A peine arrivés, Charlotte enleva ses vêtements pour révéler son maillot de bain jaune fluo. L’enfant n’avait jamais été subtile. Emilie non plus qui la suivit dans son maillot deux pièces vert fluo. Elles se précipitèrent dans l’eau dans un éclat de rire suivies par Antoine, l’aîné des enfants. Emilie était plus proche de Charlotte mais elle adorait aussi Antoine. Le premier de ses neveux. Elle avait eu tellement peur de le tenir la première fois et aujourd’hui il entrait dans l’adolescence. Heureusement pour elle, et contrairement à ses parents, elle restait cool. Les plus petits rejoignirent l’eau plus lentement suivi de leurs parents. La forêt résonnait des éclats de rires des uns et des autres, des éclaboussures.

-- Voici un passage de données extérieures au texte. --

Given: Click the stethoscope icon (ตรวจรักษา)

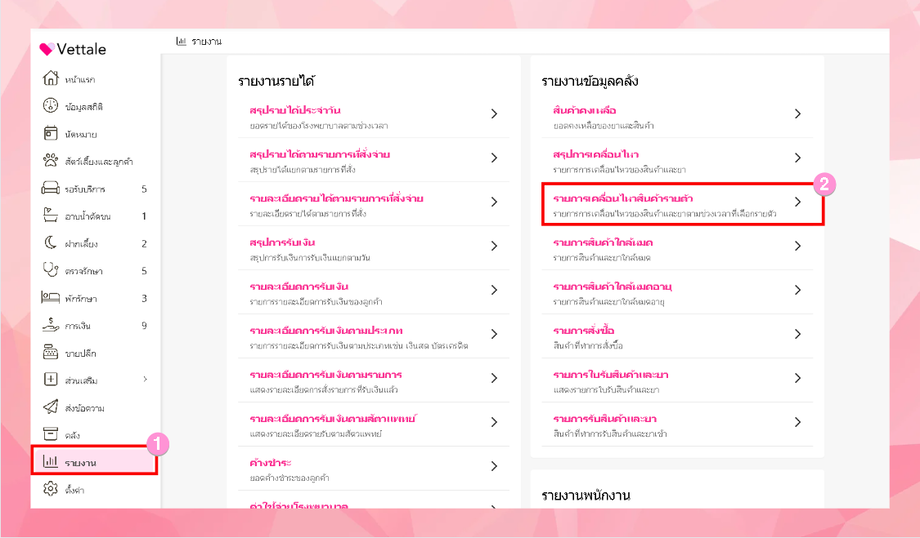Looking at the screenshot, I should [x=51, y=271].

La journée passa sans heurt, paisiblement. L’air se rafraichissait légèrement en même temps que la lumière déclinait doucement. Les enfants furent rhabillés et on débuta le feu pour la soirée. Grillade, pomme de terre et guimauve. Arthur sortit sa guitare et Emilie se revit pendant les camps scouts. La lueur du feu, le bruit des chansons, l’odeur de la forêt. Charlotte s’était endormie sur son épaule. Il ne restait plus que les adultes qui étaient réveillés mais personne ne voulait troubler la quiétude de ce moment.

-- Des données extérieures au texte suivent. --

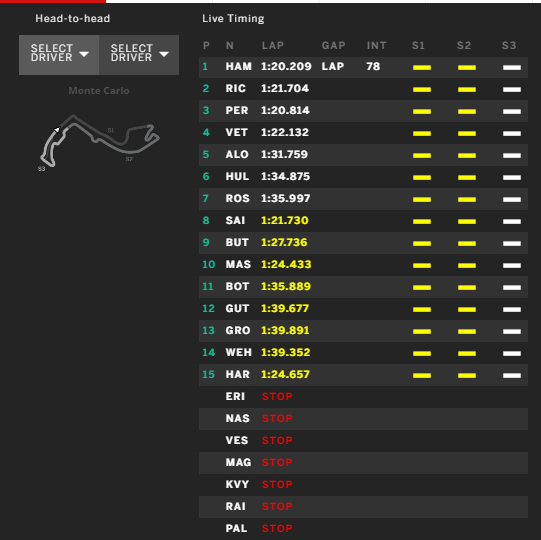Click the Live Timing heading
Image resolution: width=541 pixels, height=540 pixels.
233,18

Malgré tout ce qu’elle pouvait dire, Emilie était heureuse. Dans sa vraie vie, elle restait à l’écart du monde et des gens. Elle jouait un rôle, se mettait en scène. Mais ici avec sa famille, elle était elle-même. Elle répétait sans cesse qu’ils étaient envahissant, bruyants, collant. Et pourtant elle ne changerait rien et ne manquerait cela pour rien au monde. Et tout le monde le savait. Ils faisaient tous semblant de la croire quand elle grognait mais personne ne pouvait rater son sourire quand elle passait l’été dans la maison de famille. C’était pour ces instants qu’elle revenait tous les ans. Qu’elle supportait l’inquiétude de sa mère, les reproches de son père, les regards en coin de son frère et de sa sœur. Pour ces instants où elle appartenait à quelque chose de plus grand qu’elle. Pour ces instants où les rires éclataient dans tous les coins. Pour ces instants où tout était chaotique et heureux.